Any condition which renders an item unacceptable or indeterminate for use because it does not comply with the Code, the Alberta Safety Codes Act, the Owner's specification, design specifications, or Quality Management System Manual. Examples of nonconformities include physical defects, test failures, improper documentation, loss of material identification, and deviations from drawings, specifications, or procedures.
The document used for identifying, documenting, resolving, and preventing nonconformities found during material receiving, construction, repair or alteration, examination, or testing.
The RFI / NCR Coordinator is a representative from the project team that is responsible to direct the created RFI / NCR to appropriate parties (Technical Reviewers for RFI & Responsible parties for NCR).
Project Administrator(s) is the person that has the level of access above than a normal user on a project in the Ethos application. The project administrator can help set up users and their roles and responsibilities on a project. The project administrator also can override certain actions as needed in the RFI / NCR process when required.
Responsible Party(s) in the NCR process is the party responsible for the nonconformity and the associated corrective action. Responsible Party(s) is responsible to propose a Recommended Disposition for the NCR(s) issued.

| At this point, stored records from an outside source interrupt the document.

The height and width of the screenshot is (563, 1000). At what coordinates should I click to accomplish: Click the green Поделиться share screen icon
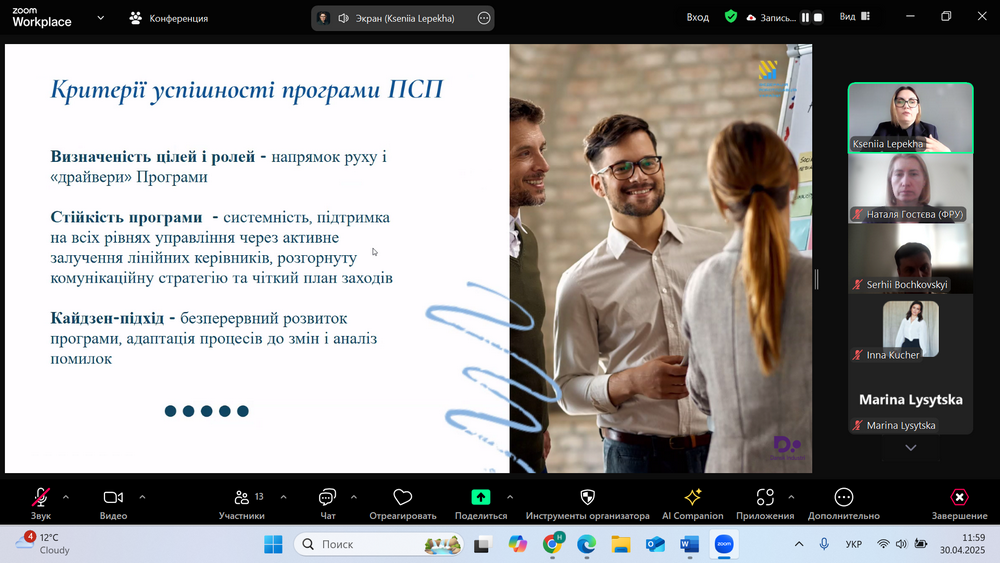pyautogui.click(x=481, y=498)
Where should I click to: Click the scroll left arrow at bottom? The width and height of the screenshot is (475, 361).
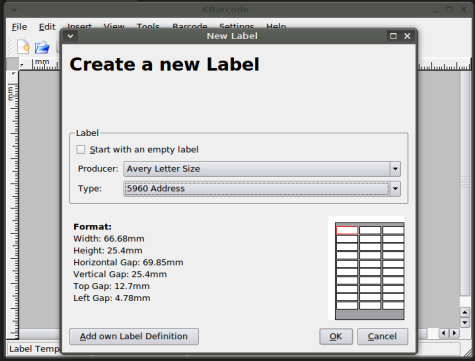tap(444, 333)
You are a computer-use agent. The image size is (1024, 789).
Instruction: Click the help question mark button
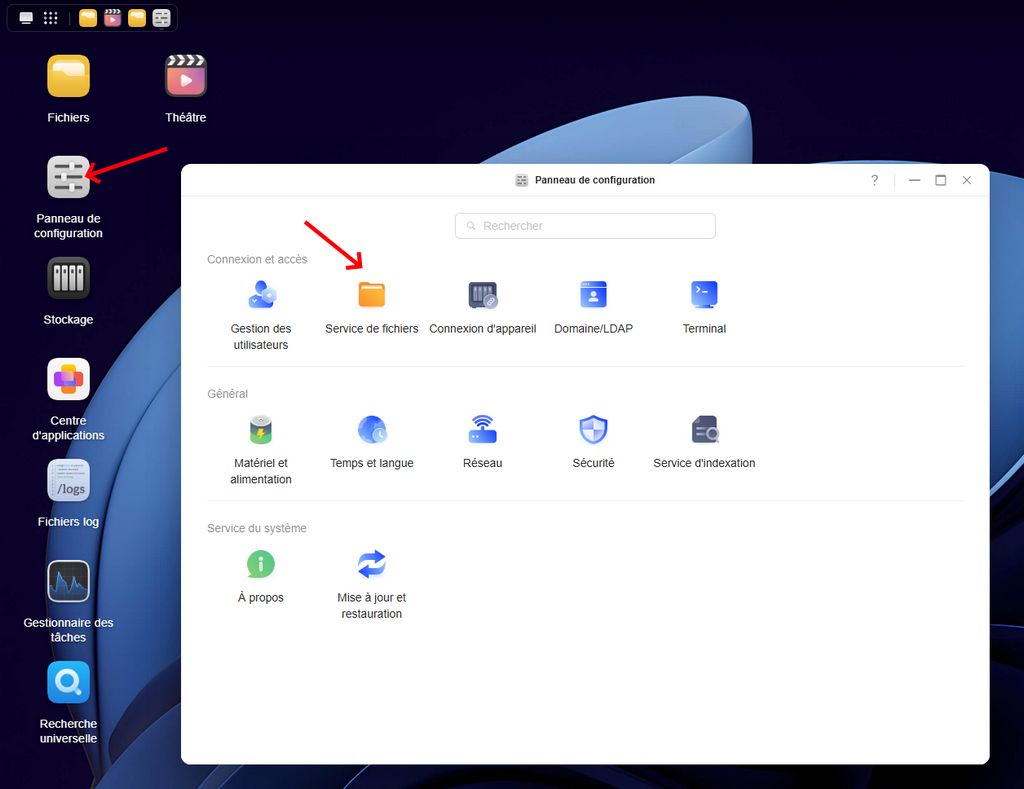874,180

NCR Acceptors are the individuals responsible for accepting the disposition of the NCR. Issuer and Responsible party should both act as Acceptors to agree upon disposition for the NCR. All other parties that may be interested to accept the NCR disposition can also be added as an acceptor.
Cost code associated with the cost that the company is not directly responsible for (For example: a cost code that captures your quality personnel monitoring and inspecting rework to subcontractor’s rework is a cost to your project team that the company is not liable for and would be passed on to the subcontractor).